The Department of Homeland Security has also been particularly hostile to those who use marijuana, or work in the industry. After Canada legalized adult-use cannabis in 2018, reports began to pour down from the northern border of entrepreneurs and investors involved with the legal cannabis trade being blocked from entering the country by Customs and Border Control. In 2019, U.S. Citizenship and Immigration Services, an agency under DHS, publicly clarified that people who partake in legal U.S. cannabis — both medical and recreational — could disqualify them from emigrating. “Under the Trump administration, they’ve put out guidance saying if you are found using or possessing cannabis — or even if you work at a business that is legal under their state — that would be grounds to deny citizenship,” says Sarah Gertzen, executive director and general council for the Last Prisoner Project.

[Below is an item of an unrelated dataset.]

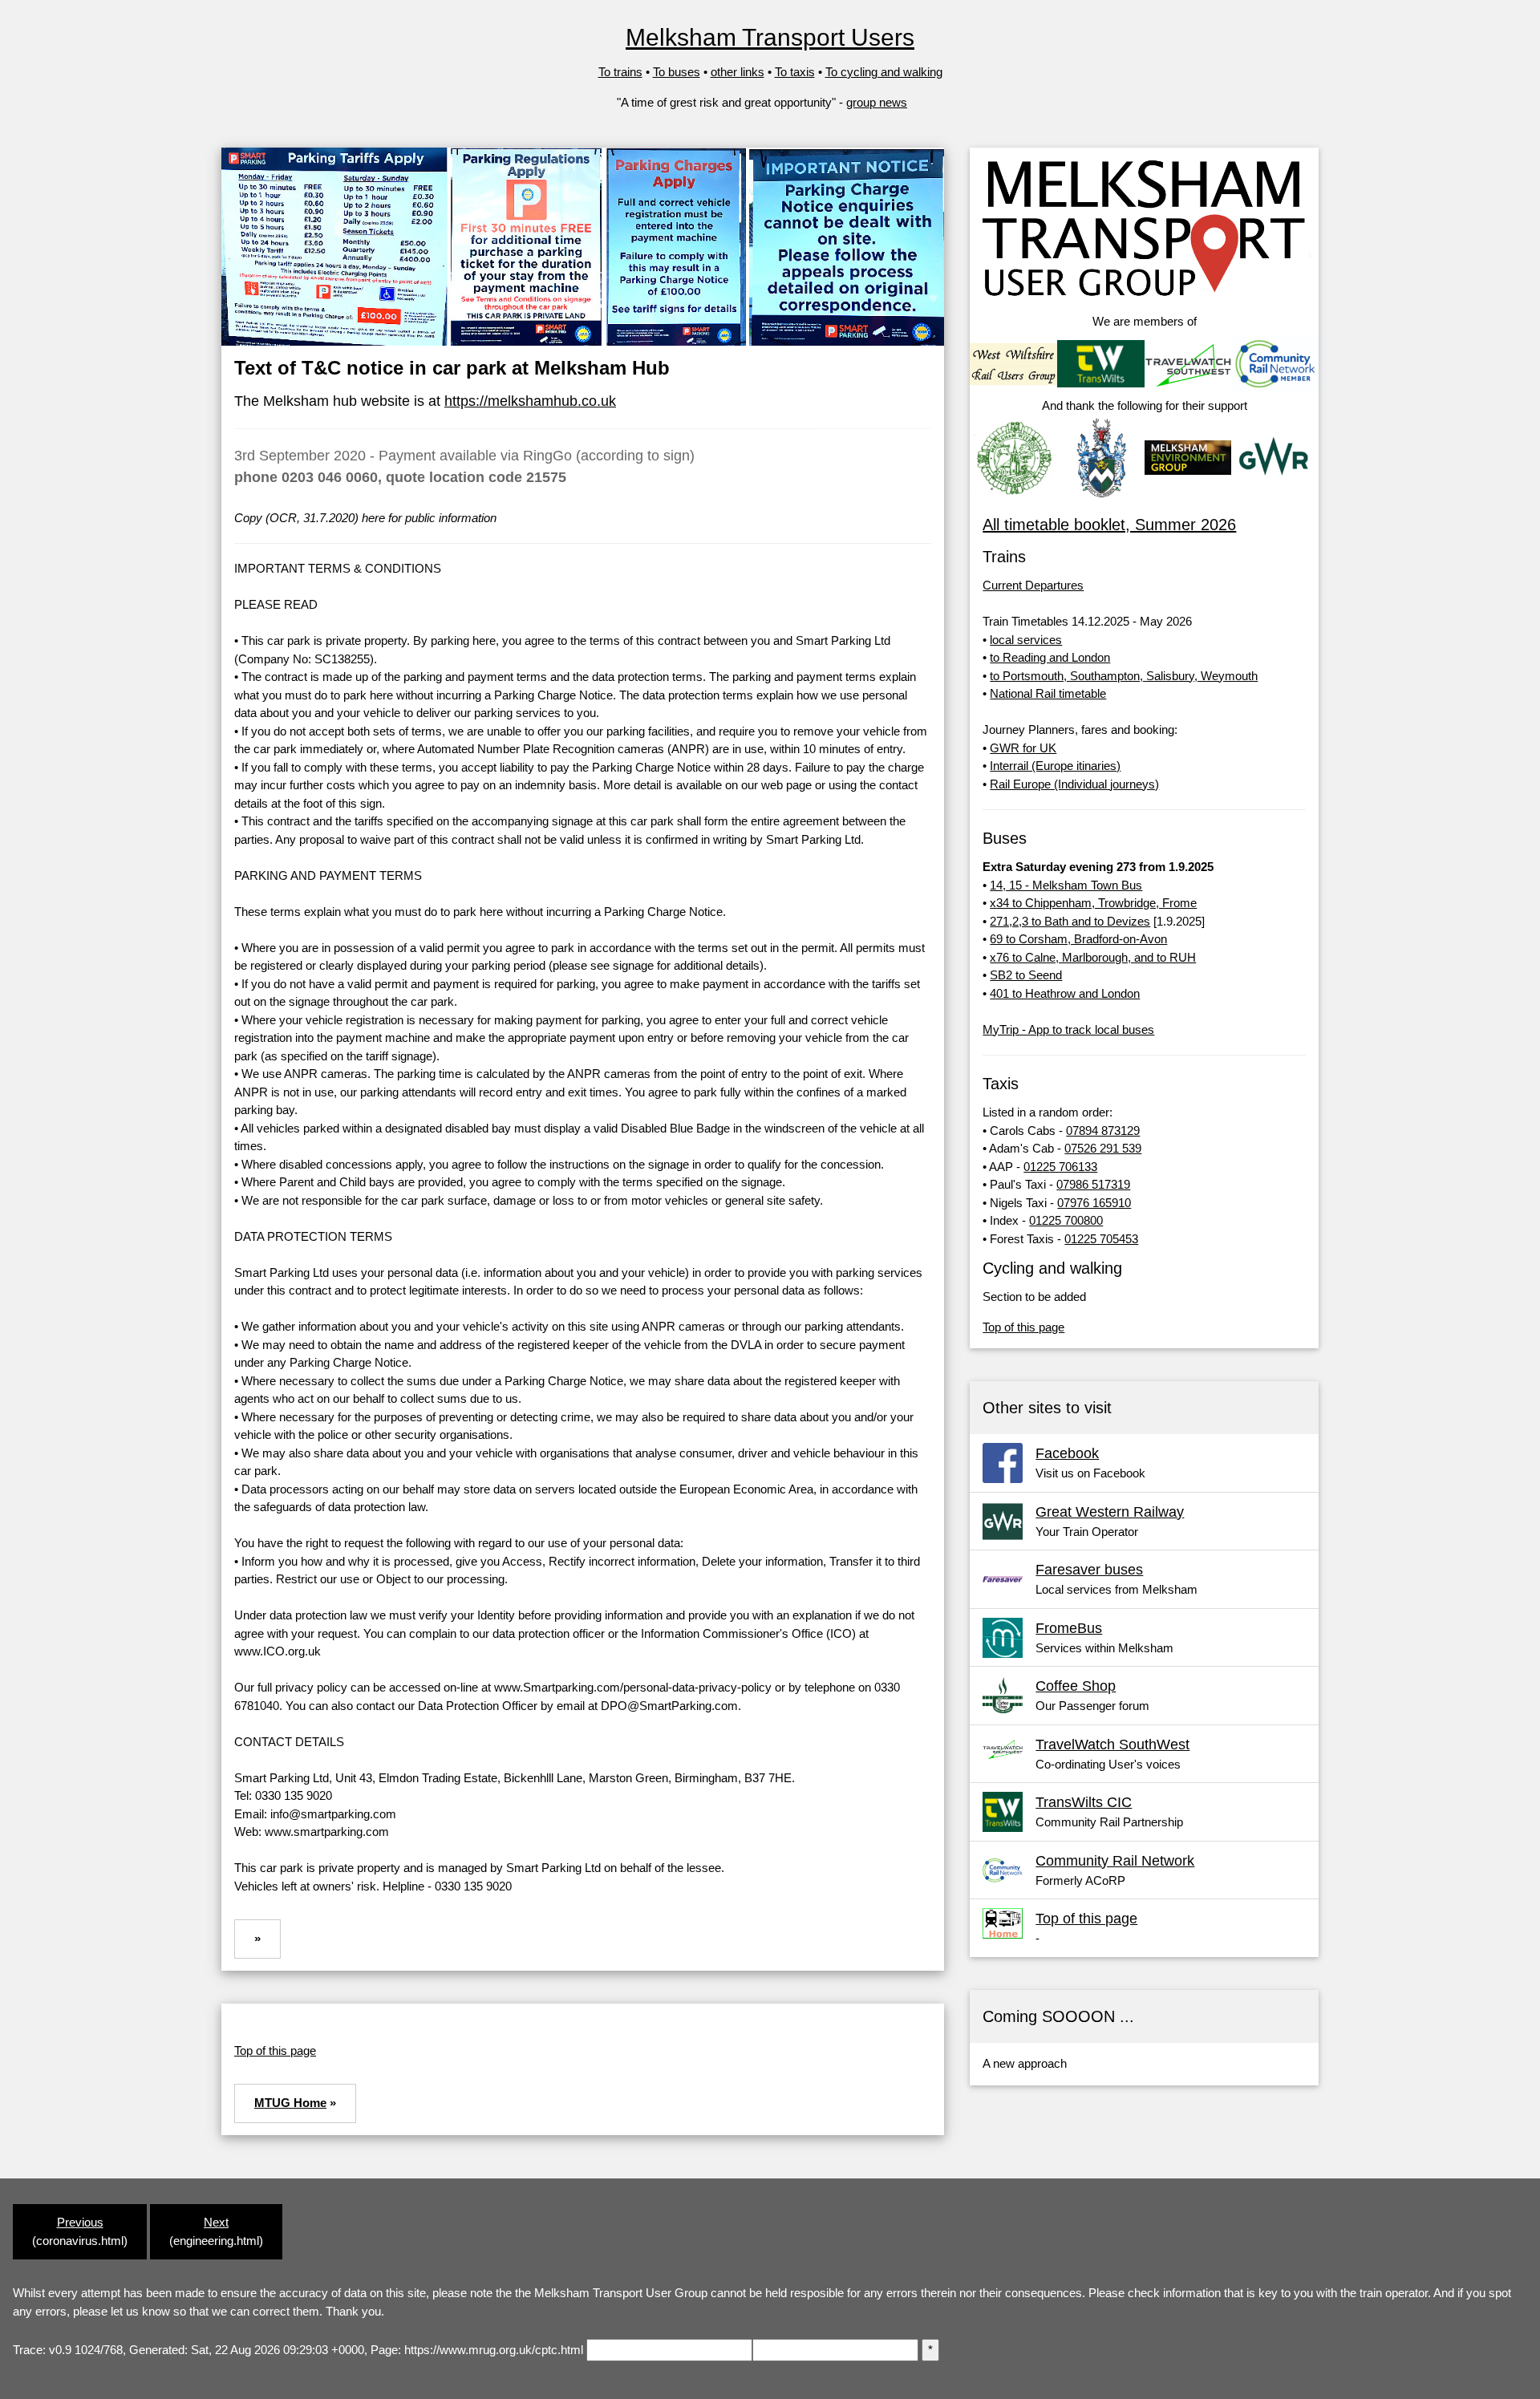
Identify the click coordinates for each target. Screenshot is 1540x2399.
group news (876, 102)
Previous (80, 2222)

There is more at stake, however, than just an industry being hindered: Increasingly, conversations in the legalization movement have focused on the need for decriminalization, to prevent current arrests, and mass expungement to clear the records of those who’ve been convicted in the past. (Trump, it must be said, has been terrible on clemency, the executive power that’s the equivalent of expungement: Obama had set up a program that re-sentenced 1,700 low-level offenders using contemporary guidelines. Trump did not continue this program. Only two people convicted on drug-related charges have received a pardon from Trump, while one has received a commutation.)
According to an annual report released by the FBI in early October, there were 545,602 marijuana arrests in 2019. Though this number is lower than 2018, as NORML points out, it’s still higher than violent crime. “Police across America make a marijuana-related arrest every 58 seconds,” Erik Altieri, executive director of NORML, said at the time. “It is an outrage that many police departments across the country continue to waste tax dollars and limited law enforcement resources on arresting otherwise law-abiding citizens for simple marijuana possession.”
Trump himself has claimed to be a social justice president, he has so far offered minimal clemency to victims of the drug war; during his entire time in office, he has only pardoned two people arrested for cannabis crimes.
While the executive branch would be a place to set a more positive tone, legalization will probably ultimately happen when a critical mass of states opt-in to adult-use legislation, so that congress will be forced to act. The MORE Act — a bill that would open up the banking industry by federally decriminalizing it, and set out methods for mass expungement — is expected to pass the House later this November. What happens when it goes to the Senate, however, is anyone’s guess. “The interesting thing is that there is bipartisan support when you speak to voters,” says Perez. “It’s just Congress that’s really out of touch.”